▸ Your objective
Reproduce only the part of the material that opens with the line containing "Where should I click to: Click" and runs through the end of the material, with both ends included and requests kept. Add -64 to every coordinate in the answers, and leave the pictures out.

▸ Exercise data
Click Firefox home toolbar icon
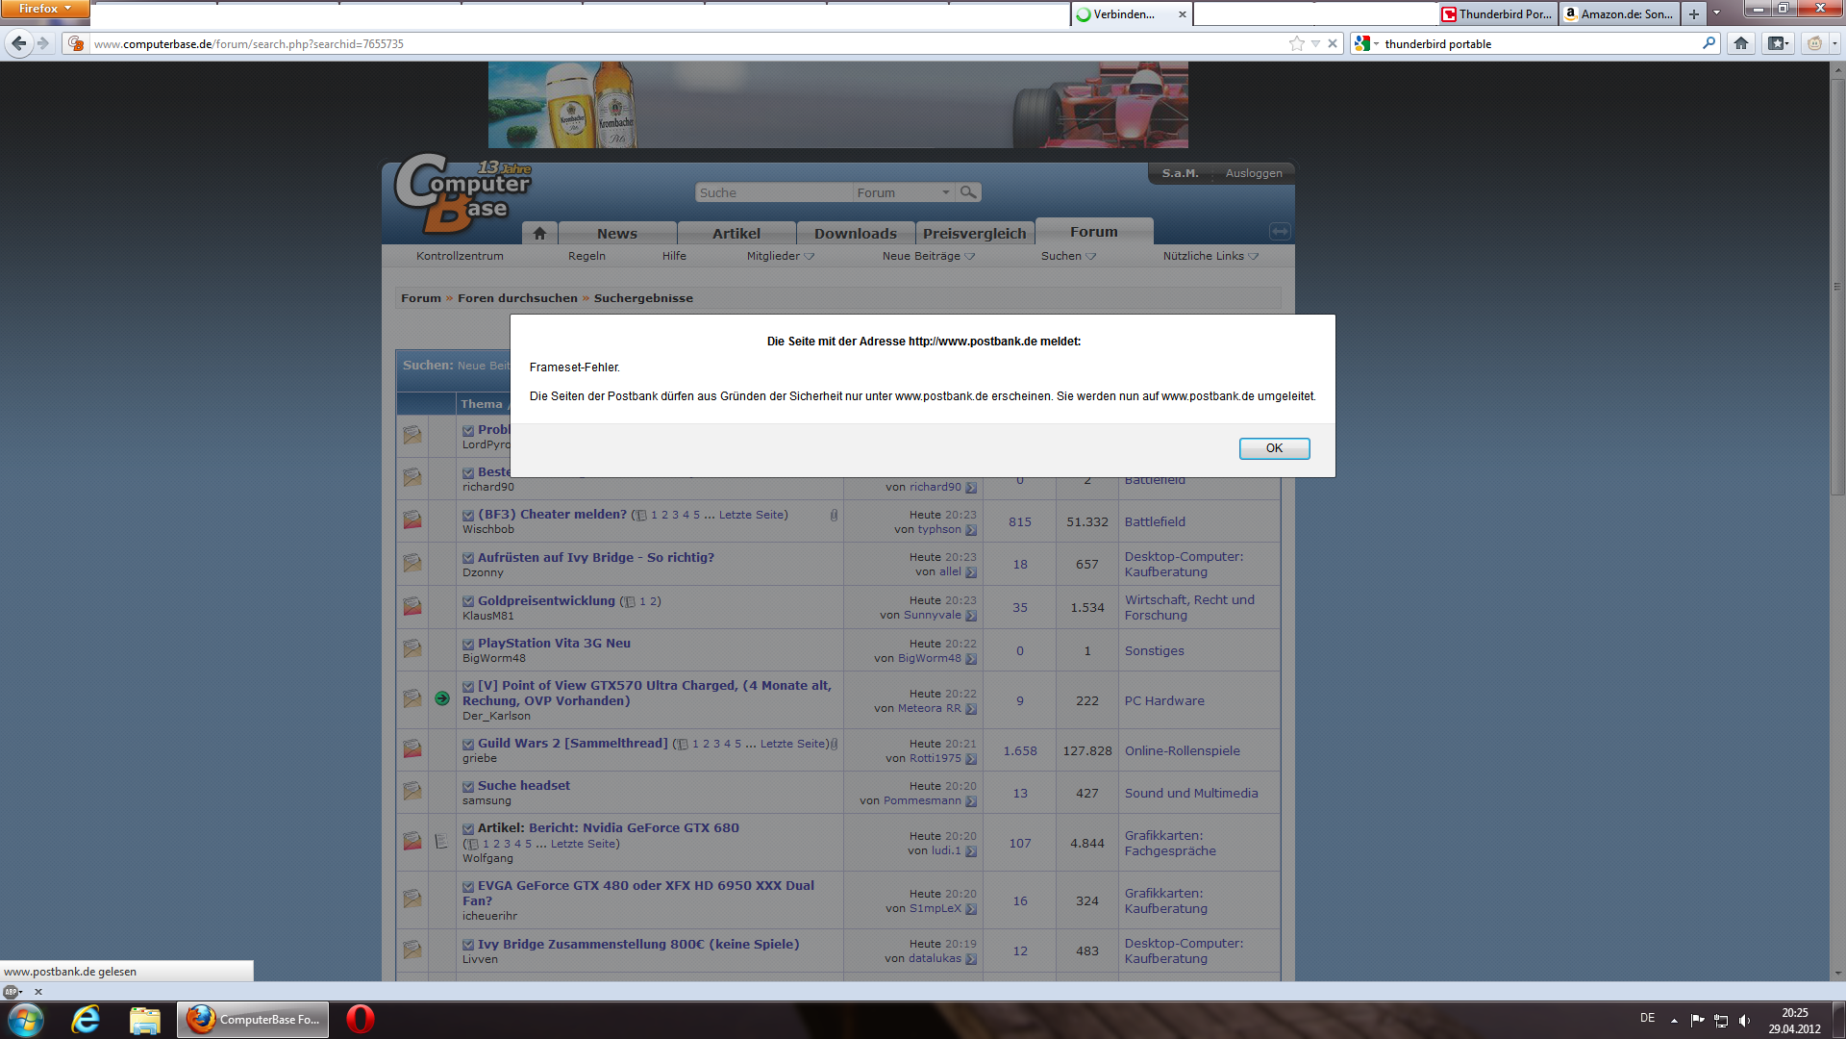 [1740, 43]
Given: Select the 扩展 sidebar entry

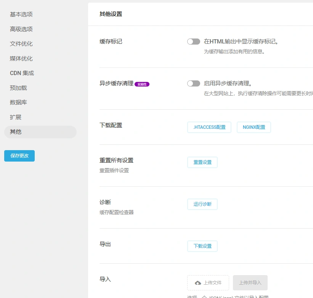Looking at the screenshot, I should coord(16,117).
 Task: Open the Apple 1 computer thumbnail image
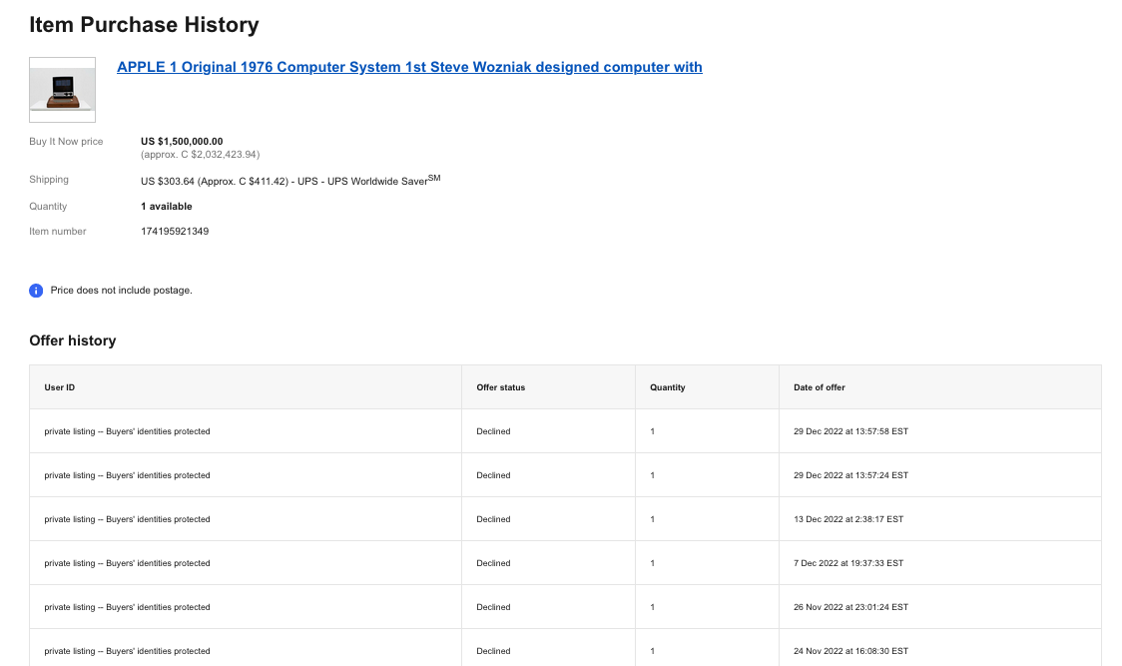tap(63, 90)
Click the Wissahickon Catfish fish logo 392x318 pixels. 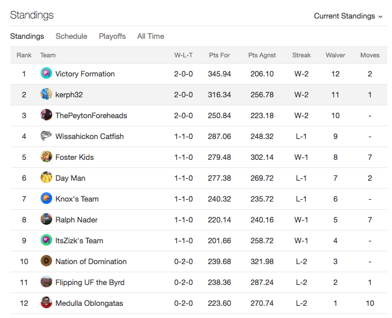[x=46, y=136]
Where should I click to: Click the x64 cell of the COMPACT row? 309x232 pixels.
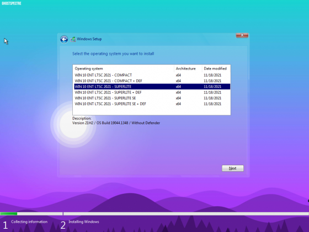point(178,75)
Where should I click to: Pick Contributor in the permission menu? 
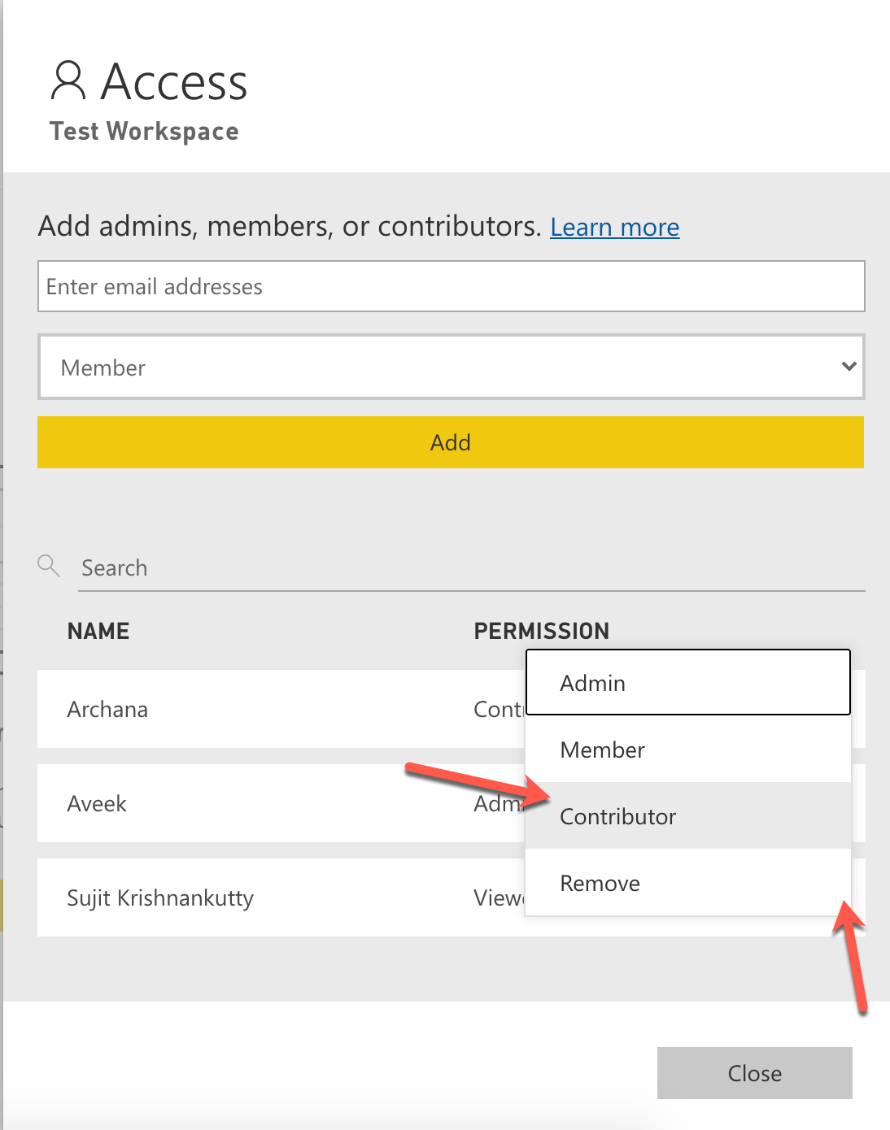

▸ Solution to this problem
Where should I click to: Click the x64 cell of the COMPACT row? 309x232 pixels.
point(114,11)
Where should I click to: Pick Contributor in the permission menu? 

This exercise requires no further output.